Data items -
====
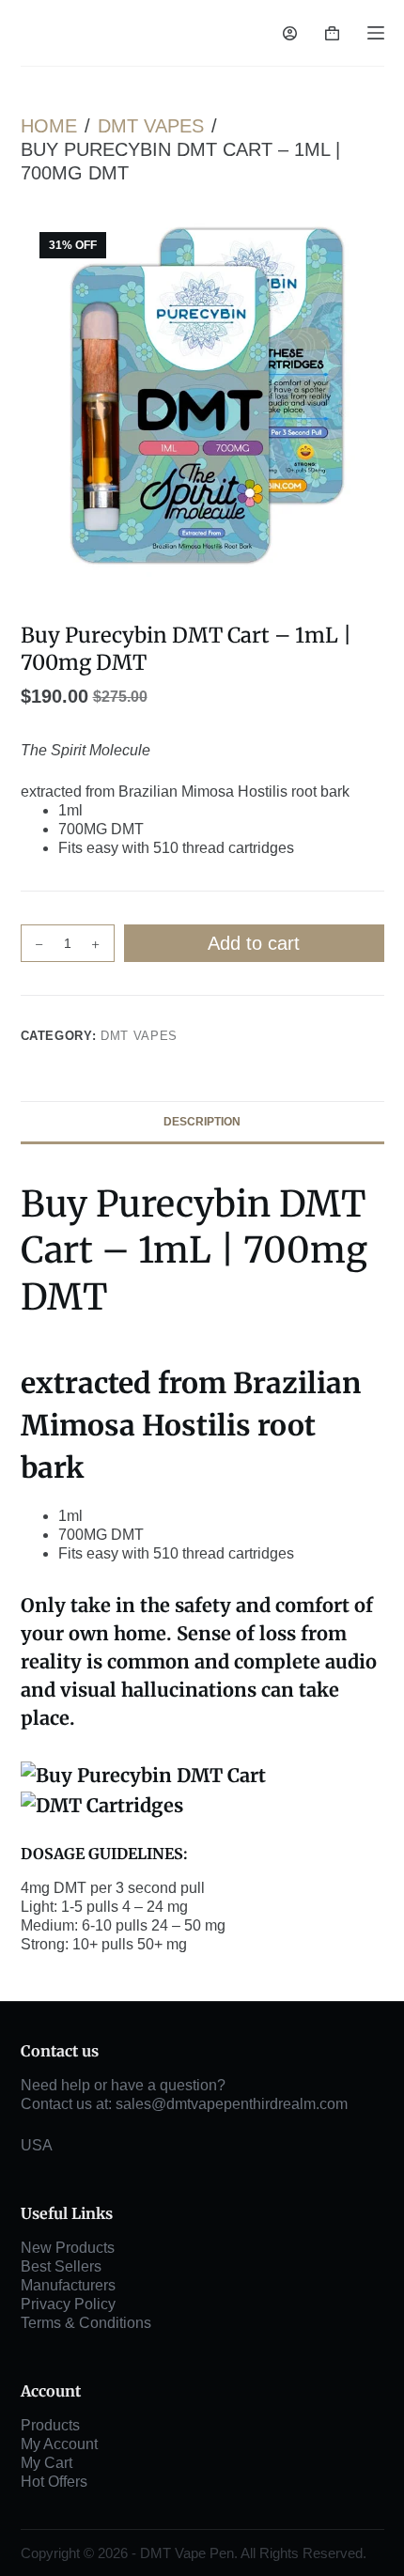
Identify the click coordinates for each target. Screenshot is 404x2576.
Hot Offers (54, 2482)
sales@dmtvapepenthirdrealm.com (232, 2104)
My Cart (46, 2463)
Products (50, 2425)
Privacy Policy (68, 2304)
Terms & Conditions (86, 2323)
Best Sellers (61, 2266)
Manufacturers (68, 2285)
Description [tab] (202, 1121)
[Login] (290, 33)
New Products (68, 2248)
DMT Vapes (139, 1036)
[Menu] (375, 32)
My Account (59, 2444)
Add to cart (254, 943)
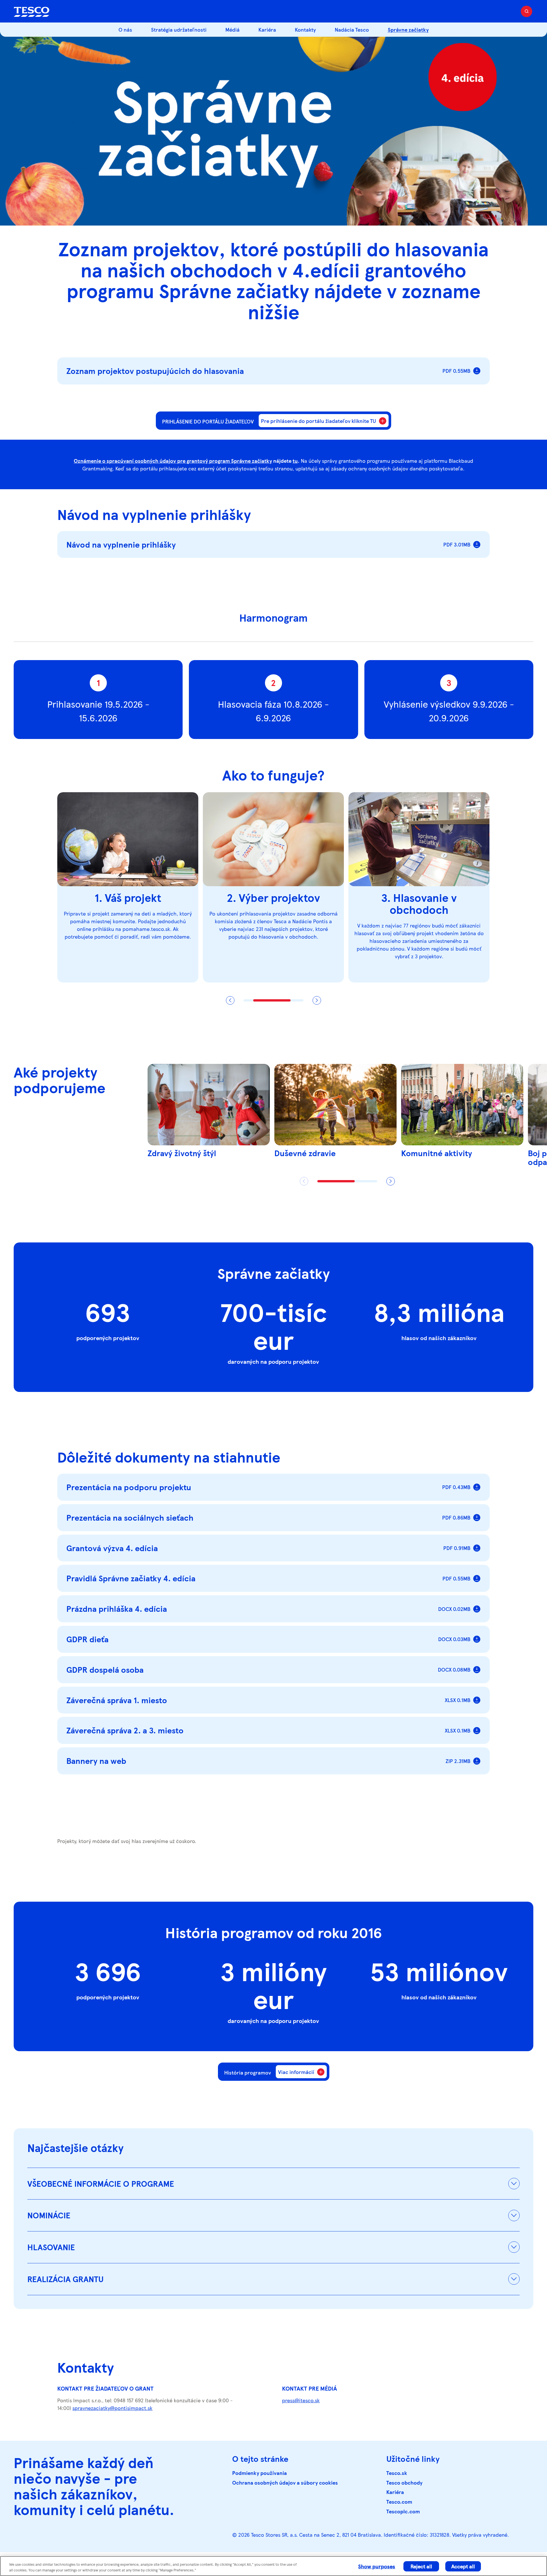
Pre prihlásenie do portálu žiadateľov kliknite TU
====
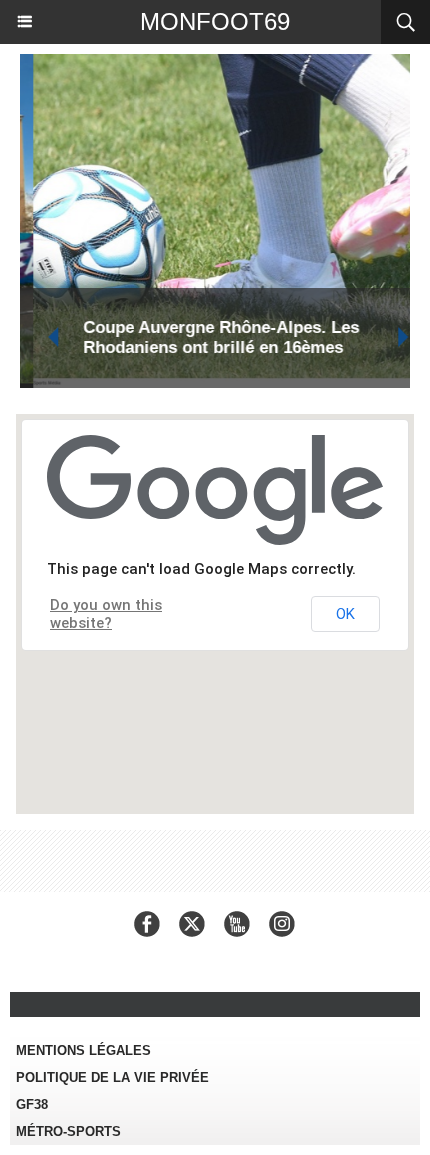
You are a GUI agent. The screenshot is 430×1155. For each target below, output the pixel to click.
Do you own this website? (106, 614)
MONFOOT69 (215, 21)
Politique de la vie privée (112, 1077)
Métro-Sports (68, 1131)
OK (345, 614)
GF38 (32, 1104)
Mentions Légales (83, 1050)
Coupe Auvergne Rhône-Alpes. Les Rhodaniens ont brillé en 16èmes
====
Exercise description -
Starting with the line above that holds "Identify the click", restate each line word for word up to and including the line that holds "Pre prihlásenie do". Drop the pictures.

Output for this task -
Identify the click coordinates for each target. Screenshot is 404x2576.
Hot Offers (54, 2482)
sales@dmtvapepenthirdrealm.com (232, 2104)
My Cart (46, 2463)
Products (50, 2425)
Privacy Policy (68, 2304)
Terms & Conditions (86, 2323)
Best Sellers (61, 2266)
Manufacturers (68, 2285)
Description [tab] (202, 1121)
[Login] (290, 33)
New Products (68, 2248)
DMT Vapes (139, 1036)
[Menu] (375, 32)
My Account (59, 2444)
Add to cart (254, 943)
Pre prihlásenie do portálu žiadateľov kliknite TU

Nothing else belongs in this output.